Please swap "external link icon" for "external link button" in the listing below, starting with the line with "Given: Click the row labeled Français" and going on through the line with "pyautogui.click(x=1117, y=172)", and give back only those lines with everything else unchanged.

── RECORD LIST

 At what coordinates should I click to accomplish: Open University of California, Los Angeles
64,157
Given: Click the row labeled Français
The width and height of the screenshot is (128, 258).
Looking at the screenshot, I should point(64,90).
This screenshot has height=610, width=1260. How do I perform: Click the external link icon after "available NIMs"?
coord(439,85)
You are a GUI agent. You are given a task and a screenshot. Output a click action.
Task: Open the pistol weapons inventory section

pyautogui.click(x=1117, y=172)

────
── RECORD LIST

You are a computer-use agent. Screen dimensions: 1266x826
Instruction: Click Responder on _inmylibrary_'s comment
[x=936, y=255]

────

» **FINISHED TASK**:
Given: Click the row labeled Français
The width and height of the screenshot is (128, 258).
Looking at the screenshot, I should point(64,90).
This screenshot has height=610, width=1260. How do I perform: Click the external link button after "available NIMs"?
coord(439,85)
You are a GUI agent. You are given a task and a screenshot. Output a click action.
Task: Open the pistol weapons inventory section

pyautogui.click(x=1117, y=172)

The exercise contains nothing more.